いかがでしたか?半木の道の枝垂れ桜は本当に美しいですね。まあ、美しい桜を背景に私が写る写真はあまり価値がないとは思いますが、枝垂れ桜を背景にした妻の写真は、なかなか可愛らしいですね。半木の道を歩き終えた私たちは、「長生堂」という名前の甘味処でひと息ついて、烏丸御池のホテルに帰ってきました。そして、夜は地下鉄で東山まで行き、そこから歩いて祇園の街へ。妻は、かねがね祇園の白川巽橋へ行きたかったそうなので、そこを訪ねてから夕食をとり、八坂神社、円山公園を散策して、再び祇園を通って鴨川沿いを歩き、烏丸御池のホテルまで少し長めの散歩をしたのでありました。一日目から結構歩いたという感じでしたね。

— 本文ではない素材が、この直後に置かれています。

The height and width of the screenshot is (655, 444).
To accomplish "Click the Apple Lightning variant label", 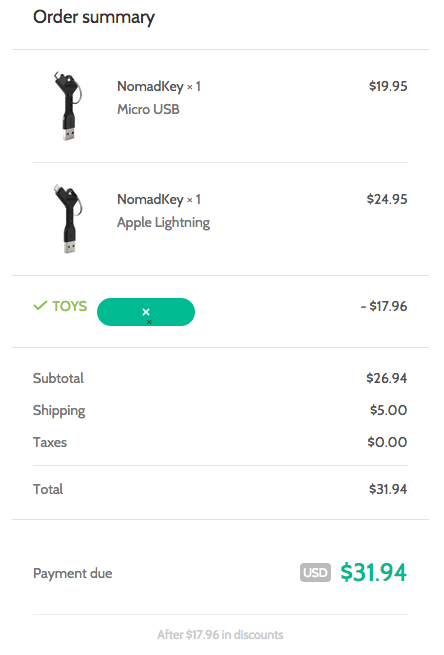I will [163, 223].
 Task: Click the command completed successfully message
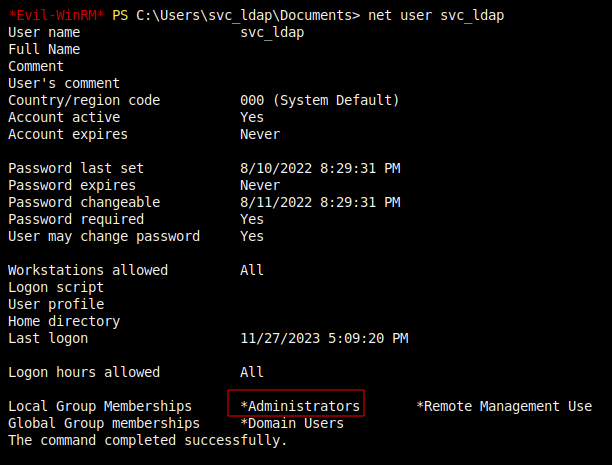point(148,440)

第一日目の京都はごらんの通りの晴天。雲は少し多かったかも知れませんが、京都タワーがきれいに映し出されています。京都駅に着いた私たちは、大きな荷物をコインロッカーにしまうと、妻が事前に調べておいた西本願寺近くの「一瞬」という料理屋に向かいました。道に迷いながら何とかたどり着いたお店は、何と休業日。やはり旅の雑誌に載るような有名な店は、事前に電話で予約をしておいた方が良さそうです。ちなみにこの「一瞬」には、帰りのお昼ご飯を食べに寄ることができました。なかなか古めかしい作りで、良かったですよ。

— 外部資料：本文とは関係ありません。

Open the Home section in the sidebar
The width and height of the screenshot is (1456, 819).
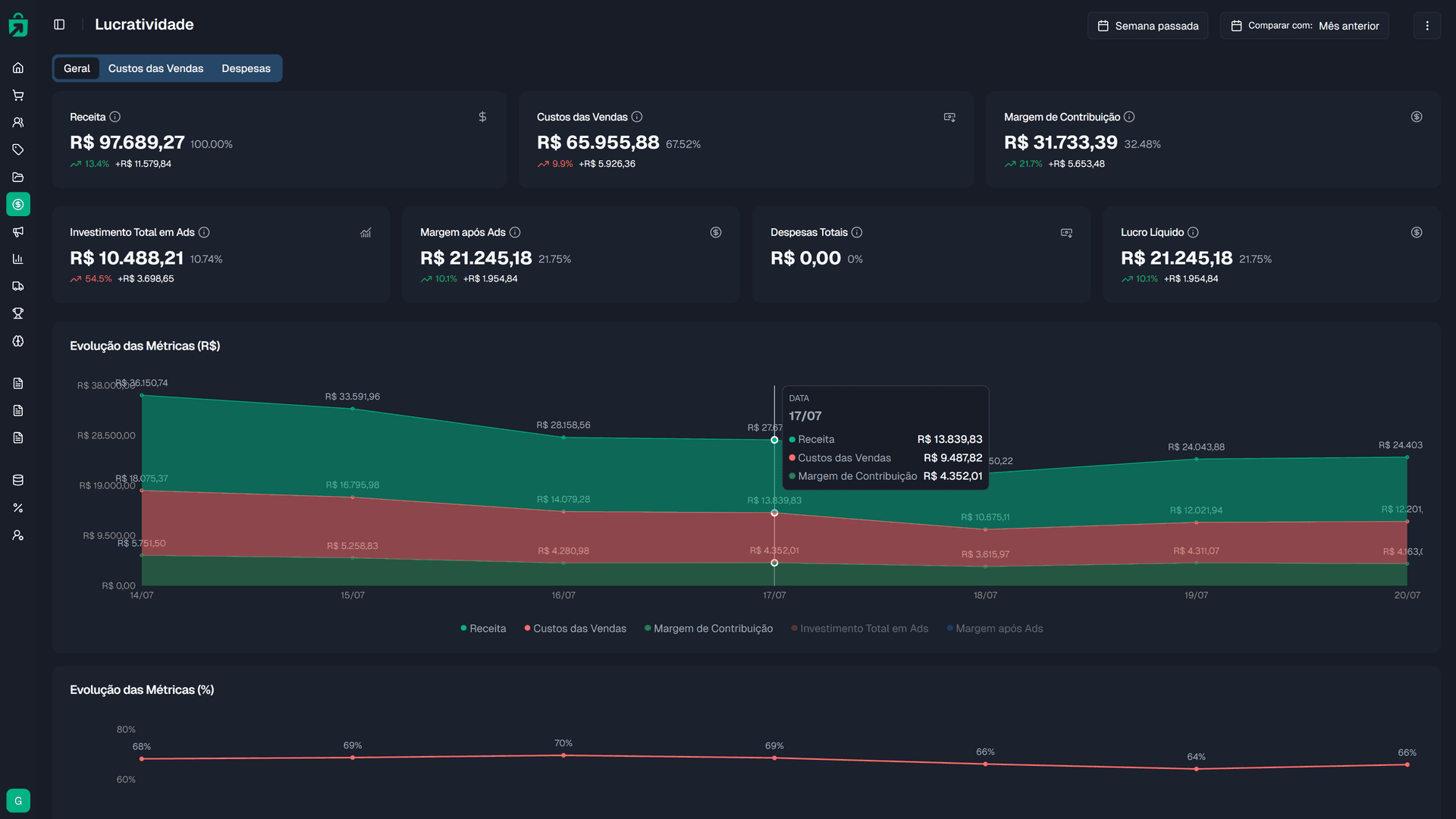(18, 67)
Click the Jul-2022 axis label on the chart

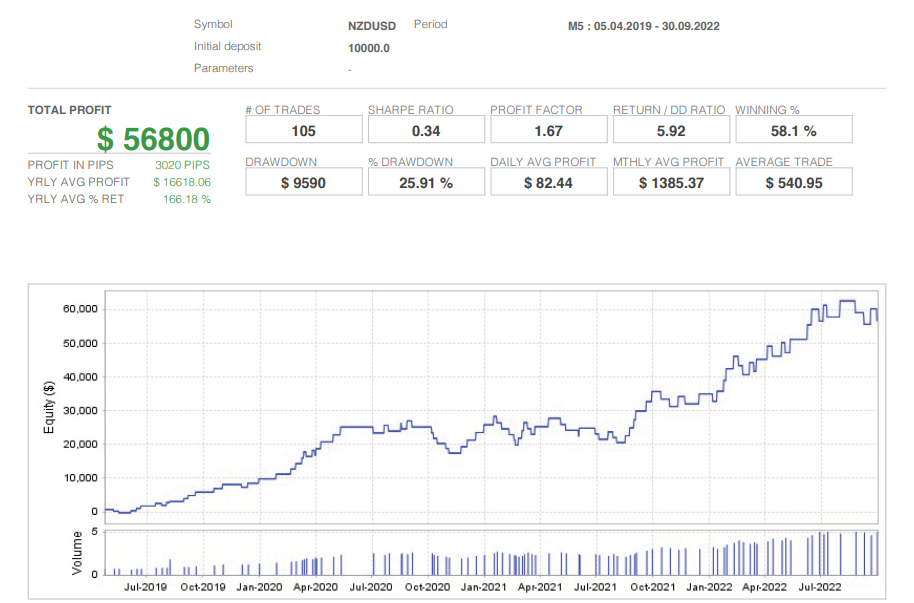tap(822, 588)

京都地下街のおそば屋さんで昼食をとった後、地下鉄烏丸線で烏丸御池まで行き、そこから徒歩で数分のハートンホテルまで行きました。今回の旅の私たちの宿泊先です。まずまずのホテルでしたが、妻はこの次は温泉に入れるホテルに行きたいと漏らしていました。確かにユニットバスはどこかもの足りませんからね。ホテルを後にした私たちは、地下鉄とバスを乗り継いで、上賀茂神社の枝垂れ桜を観に行きました。